§ TASK DIRECTIONS
For this exercise, reproduce the entries below exactly, but only from the line containing "You are a computer-use agent. Viewport: 1206px" through the line containing "Instruction: Click the orange 立即订购 button", both included.

§ INFORMATION SHOWN

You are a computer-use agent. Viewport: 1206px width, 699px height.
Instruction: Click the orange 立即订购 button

---

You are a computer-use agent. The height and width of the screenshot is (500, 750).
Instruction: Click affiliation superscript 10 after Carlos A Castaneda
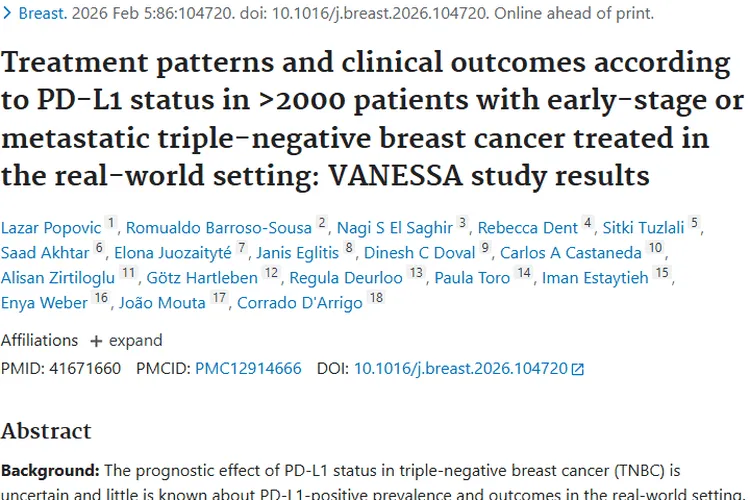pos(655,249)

§ COMPLETED TASK
You are a computer-use agent. Viewport: 1206px width, 699px height.
Instruction: Click the orange 立即订购 button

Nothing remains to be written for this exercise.